═════ Entries supplied ═════
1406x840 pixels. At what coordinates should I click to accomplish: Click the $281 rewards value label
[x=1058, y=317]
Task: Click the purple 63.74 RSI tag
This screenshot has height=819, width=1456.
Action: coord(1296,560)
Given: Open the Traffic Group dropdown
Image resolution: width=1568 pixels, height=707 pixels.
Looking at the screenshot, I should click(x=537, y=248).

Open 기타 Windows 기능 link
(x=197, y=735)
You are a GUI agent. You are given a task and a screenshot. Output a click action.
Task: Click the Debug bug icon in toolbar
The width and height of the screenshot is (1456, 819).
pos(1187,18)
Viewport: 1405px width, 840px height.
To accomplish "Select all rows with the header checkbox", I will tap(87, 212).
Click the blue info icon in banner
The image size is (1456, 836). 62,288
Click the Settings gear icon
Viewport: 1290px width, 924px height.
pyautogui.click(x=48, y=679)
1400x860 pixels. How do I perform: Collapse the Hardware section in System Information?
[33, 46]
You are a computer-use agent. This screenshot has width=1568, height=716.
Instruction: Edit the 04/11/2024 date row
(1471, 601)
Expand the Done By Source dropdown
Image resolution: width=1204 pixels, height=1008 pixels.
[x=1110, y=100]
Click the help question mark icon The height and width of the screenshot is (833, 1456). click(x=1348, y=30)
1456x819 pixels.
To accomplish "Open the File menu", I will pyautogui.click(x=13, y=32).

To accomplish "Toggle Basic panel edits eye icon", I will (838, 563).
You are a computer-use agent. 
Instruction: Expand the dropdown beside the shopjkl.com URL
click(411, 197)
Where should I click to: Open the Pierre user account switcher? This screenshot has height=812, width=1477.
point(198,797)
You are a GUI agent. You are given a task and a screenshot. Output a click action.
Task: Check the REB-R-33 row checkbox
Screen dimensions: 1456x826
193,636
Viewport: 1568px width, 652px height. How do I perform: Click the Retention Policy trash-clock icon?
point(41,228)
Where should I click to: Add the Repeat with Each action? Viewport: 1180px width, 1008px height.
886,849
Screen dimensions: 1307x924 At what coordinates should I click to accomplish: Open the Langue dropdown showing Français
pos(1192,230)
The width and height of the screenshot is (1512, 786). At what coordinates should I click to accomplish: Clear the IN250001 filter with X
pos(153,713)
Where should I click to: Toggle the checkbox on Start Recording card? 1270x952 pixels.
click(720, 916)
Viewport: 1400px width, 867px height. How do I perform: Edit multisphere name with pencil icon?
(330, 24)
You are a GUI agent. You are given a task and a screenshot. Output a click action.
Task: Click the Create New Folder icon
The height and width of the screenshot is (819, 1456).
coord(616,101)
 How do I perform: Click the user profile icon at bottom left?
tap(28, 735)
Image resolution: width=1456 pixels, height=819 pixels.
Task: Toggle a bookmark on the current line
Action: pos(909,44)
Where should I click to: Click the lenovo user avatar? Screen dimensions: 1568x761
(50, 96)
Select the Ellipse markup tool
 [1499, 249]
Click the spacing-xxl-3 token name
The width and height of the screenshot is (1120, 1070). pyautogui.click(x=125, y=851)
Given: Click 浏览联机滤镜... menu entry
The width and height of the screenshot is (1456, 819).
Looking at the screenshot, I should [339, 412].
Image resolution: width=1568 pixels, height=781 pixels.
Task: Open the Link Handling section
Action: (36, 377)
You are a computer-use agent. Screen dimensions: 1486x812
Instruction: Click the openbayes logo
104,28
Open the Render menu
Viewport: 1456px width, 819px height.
═════
§ **What this task involves**
Within this data, count the lines that include the string "will" and write the number with nothing else.

§ **Expected answer**
3